More generally there’s also sandboxing techniques that runtimes provide. Webassembly for instance is designed for programs to run in their own memory space with a restricted set of functions and, again, Capabilities. This might be nice if you ever work on a cloud application that allows users to upload their own programs and you want to impose limits on those programs. Think AWS Lambda, except the programs running wouldn’t necessarily even have access to the filesystem or be able to make web requests unless the user configures that.
It might be a good design space for even more esoteric areas, like device drivers. Like, why worry if your GPU drivers are also collecting telemetry on your computer if you can just turn off that capability?
There’s older applications of sandboxing that are a bit further from what you’re asking as well; like, iframes on a webpage; allowing code served from different servers you don’t necessarily control to run without needing to worry about them reading access tokens from local storage.
Or even BSD Jails and chroot.
Good question 💖
I guess a more modern example you might run into is something like Rust’s no_std environment; which strips out the standard library of the language that doesn’t work on every device the language is designed to target (namely microcontrollers that don’t even have an operating system on them). Or like, maybe you’re writing your own operating system.
Another example comes to mind of a company, General Magic, that designed a programming language with a similar Capabilities system meant to restrict access to functions and code on their devices with the idea of copyright enforcement in mind as a primary use case.
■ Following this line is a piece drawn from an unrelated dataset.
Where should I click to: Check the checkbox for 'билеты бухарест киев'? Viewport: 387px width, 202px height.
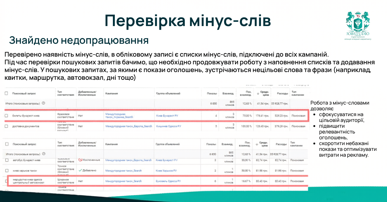click(x=6, y=115)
There’s a documentary about the device if you’re interested: https://www.generalmagicthemovie.com
I think Roc has some ideas like this.
On a sandboxing level, I suppose we’d be talking about Unikernels (which seem cool, but the tooling didn’t look simple enough to experiment with them)
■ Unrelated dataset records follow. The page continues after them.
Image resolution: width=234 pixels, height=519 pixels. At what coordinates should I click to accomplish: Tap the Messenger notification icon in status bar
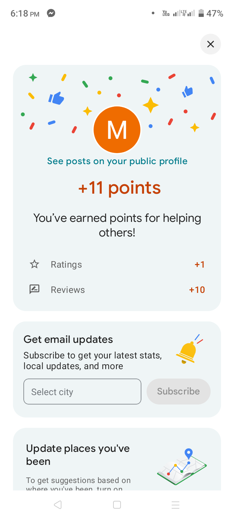[51, 13]
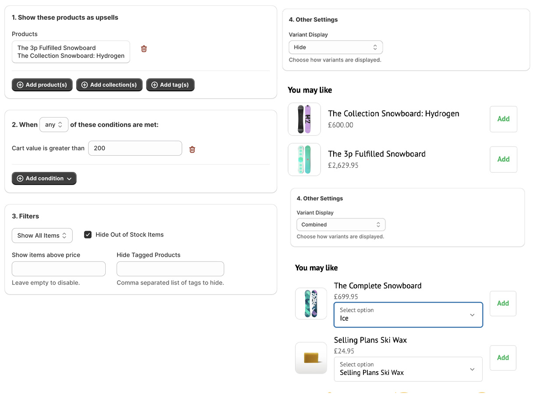Remove the cart value condition
Viewport: 534px width, 400px height.
(x=192, y=149)
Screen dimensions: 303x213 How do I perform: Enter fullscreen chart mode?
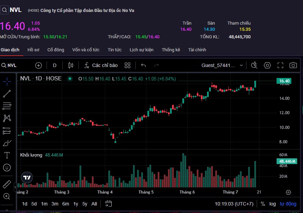280,65
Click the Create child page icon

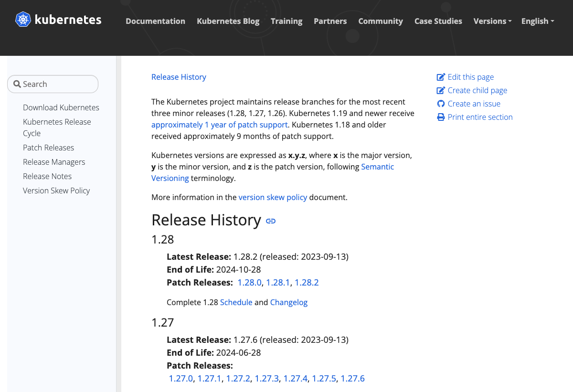[440, 90]
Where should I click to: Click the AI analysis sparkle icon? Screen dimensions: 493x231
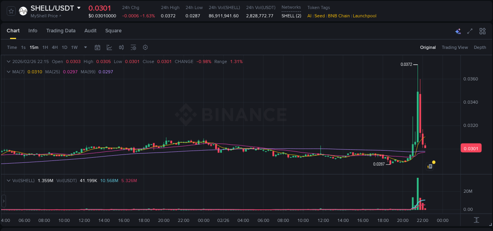[458, 31]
Deno is an example of a language runtime (based on Javascript+Typescript) that’s been built with capabilities in mind. By default, programs aren’t allowed to touch the filesystem or network (except to allow static imports to run; fallible dynamic import calls that could be used to determine something about the filesystem or network are restricted like other IO). Programs can start up worker threads that have further permission restrictions than the main program.
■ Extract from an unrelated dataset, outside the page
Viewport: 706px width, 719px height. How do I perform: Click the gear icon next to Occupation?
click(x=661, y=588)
Not a language per se, but subsets of languages used for fantasy consoles usually do not implement import functionality. TIC-80, PICO-8, etc. etc. WIKI I wouldn’t call that a feature, but it drives you to write less and more space-optimized code.
Now that I think about it, source code size could be a feature in itself, look at codeGolf-oriented esolangs:- Pyth
- CJam
- GolfScript
- Microscript/Microscript II
- Seriously
- Rotor
- Minkolang
- Gaia
- Jelly
- 05AB1E
- japt
- and more…
You could check brainfuck, which is designed for extreme minimalism, though not for usefulness (quite the opposite in fact).
I’m not smart enough to know, but what kind of use case(s) do you imagine for this?
I know encapsulation is desirable in part because of security. I figured something similar could happen by removing the ability to import anything from another program. However, I struggled to think about other situations in which no imports were desirable, and so I wondered…
There are certainly situations where it would be valuable to be able to place limits on what can be imported, but I can’t imagine trying to work with a language that was completely devoid of imports. Because that would mean 100% of your source would have to be in a single file, which sounds absolutely awful for anything but the most trivial applications.